By Kristine Hodsdon, RDH, BS
"There's no ‘I’ in 'team.' There is a me, though, if you jumble it up." — Dr. Greg House, from TV’s House
Dentists and entrepreneurs often think they have to “do it all themselves,” as reflected in the following statements:
- “No one can do this as well as I can.”
- “It’s easier to just do it myself than to explain how to someone else.”
- “I do not have time to train anybody.”
When you think that way, however, you may be overlooking a critical component for success in managing small- to medium-sized businesses. That is, building the right team.
What’s in a team?
A team is a group of people with complementary skills who are mutually committed to working together toward a common goal with shared rewards.
Highly effective teams ...
See “the big picture.” This promotes collaboration, increases commitment, and improves quality. Each team member knows the greater goals of the practice and understands the context of his or her own (and each other’s) roles and responsibilities toward those goals.
Have common goals. Effective teams know what the goals are AND know how to determine if they’ve reached them.
Collaborate. Effective teams are all about interdependency. Collaboration reduces the need for playing “the blame game” while encouraging opportunities for learning and improvement.
Smells like team spirit
Whether you are building a team from scratch or working with an existing team, here are some key strategies to help make the most of your team:
Effective team leaders must ...
- Give clear tasks and goals.
- Ensure that the team has the necessary support, resources, structure, and training to do their jobs.
- Put a deadline on everything — whether it needs it or not. Remember, the task on hand will expand to fill the time allotted.

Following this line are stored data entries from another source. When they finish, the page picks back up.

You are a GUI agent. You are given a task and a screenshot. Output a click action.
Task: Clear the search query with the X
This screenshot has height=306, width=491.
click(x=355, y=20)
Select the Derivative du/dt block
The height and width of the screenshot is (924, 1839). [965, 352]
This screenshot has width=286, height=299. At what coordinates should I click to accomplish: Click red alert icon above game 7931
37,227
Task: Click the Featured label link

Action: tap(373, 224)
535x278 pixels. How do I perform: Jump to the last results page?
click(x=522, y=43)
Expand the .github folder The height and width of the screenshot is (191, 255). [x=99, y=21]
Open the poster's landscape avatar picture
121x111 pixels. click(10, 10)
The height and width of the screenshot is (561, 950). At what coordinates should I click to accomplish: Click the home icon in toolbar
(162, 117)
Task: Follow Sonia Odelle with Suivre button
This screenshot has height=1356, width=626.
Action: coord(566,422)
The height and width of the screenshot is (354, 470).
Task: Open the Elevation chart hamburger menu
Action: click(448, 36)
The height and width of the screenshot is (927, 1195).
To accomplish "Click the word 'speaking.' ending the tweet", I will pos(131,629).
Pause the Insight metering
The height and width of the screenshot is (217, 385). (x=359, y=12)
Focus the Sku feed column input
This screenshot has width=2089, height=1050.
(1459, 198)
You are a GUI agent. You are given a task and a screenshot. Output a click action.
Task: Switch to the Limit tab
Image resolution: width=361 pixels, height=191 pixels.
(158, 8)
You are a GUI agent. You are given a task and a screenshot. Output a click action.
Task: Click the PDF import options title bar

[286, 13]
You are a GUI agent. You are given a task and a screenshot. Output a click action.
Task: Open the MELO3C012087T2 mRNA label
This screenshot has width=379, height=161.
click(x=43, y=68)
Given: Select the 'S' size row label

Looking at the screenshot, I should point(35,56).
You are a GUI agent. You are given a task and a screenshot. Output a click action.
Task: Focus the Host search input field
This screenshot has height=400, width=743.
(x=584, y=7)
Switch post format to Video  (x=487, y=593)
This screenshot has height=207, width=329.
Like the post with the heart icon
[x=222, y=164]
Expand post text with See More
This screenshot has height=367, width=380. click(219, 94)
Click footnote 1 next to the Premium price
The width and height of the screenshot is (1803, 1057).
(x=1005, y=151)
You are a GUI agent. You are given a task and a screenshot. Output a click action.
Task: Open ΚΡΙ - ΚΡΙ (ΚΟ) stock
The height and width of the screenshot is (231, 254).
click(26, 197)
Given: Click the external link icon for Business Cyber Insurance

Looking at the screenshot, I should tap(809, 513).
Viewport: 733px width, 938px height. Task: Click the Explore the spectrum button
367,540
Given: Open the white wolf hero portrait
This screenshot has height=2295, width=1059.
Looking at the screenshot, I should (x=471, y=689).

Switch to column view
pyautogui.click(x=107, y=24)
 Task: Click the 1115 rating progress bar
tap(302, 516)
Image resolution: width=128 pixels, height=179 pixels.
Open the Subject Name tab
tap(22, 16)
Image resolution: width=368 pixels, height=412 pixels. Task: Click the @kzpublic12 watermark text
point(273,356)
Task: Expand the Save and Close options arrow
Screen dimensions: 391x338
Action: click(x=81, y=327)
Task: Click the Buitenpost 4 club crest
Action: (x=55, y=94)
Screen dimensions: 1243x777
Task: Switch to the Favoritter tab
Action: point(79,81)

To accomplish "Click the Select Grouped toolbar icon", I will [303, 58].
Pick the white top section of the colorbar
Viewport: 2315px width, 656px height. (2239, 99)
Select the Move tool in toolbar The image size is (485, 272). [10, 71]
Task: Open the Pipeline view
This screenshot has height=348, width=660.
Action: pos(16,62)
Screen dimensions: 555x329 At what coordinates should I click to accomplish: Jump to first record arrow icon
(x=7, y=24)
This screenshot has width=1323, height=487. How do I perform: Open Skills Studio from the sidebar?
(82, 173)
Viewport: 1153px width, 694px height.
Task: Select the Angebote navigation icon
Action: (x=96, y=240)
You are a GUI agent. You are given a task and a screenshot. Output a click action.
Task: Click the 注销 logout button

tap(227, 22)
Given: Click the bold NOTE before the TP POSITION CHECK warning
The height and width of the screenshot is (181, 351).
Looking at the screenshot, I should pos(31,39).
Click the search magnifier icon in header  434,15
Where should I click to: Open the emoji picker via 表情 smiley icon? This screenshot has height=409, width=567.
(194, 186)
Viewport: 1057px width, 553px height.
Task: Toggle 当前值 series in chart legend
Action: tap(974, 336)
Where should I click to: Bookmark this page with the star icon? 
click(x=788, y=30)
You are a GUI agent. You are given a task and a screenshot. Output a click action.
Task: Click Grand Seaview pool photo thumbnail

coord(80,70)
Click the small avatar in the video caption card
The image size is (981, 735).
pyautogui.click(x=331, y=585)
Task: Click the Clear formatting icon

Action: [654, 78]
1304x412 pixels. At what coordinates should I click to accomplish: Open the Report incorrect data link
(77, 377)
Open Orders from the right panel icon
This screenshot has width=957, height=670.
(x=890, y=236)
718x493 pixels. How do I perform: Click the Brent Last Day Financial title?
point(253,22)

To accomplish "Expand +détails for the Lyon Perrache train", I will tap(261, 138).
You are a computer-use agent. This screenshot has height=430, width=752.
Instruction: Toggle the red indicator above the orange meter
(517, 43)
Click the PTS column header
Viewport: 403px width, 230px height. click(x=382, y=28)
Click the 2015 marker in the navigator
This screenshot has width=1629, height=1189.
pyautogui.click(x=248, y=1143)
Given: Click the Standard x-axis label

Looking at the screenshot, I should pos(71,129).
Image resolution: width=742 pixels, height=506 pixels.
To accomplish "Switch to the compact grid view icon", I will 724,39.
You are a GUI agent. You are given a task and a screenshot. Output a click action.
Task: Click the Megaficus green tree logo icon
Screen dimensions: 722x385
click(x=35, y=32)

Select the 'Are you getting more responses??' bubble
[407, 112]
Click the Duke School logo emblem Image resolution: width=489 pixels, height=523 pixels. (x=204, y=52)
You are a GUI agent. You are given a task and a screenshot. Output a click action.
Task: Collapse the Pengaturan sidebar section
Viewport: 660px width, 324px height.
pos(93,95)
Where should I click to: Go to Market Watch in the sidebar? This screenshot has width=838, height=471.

- Overcommunicate. Better to have the information and not need it than to need it and not have it (including timely, constructive, and consistent feedback).
- Promote problem solving within the team. How? By seeing mistakes as opportunities (and encouraging the team to do the same). Instead of hiding mistakes, people become proactive.
- Focus on structure. Poor performance is usually due to poor team structure, not individual performance. Poor structure leads to negative, ineffective behaviors in individuals and impedes communication.
What’s my motivation?
People are motivated by many things: getting paid, loving what they do, seeing a project come together, taking on new and bigger challenges, the creative process, ego gratification, or simply not being bored.
How to keep your team invested in your success:
- Offer challenging work and opportunities for learning. This gives people a chance to grow into new roles and encourages responsibility.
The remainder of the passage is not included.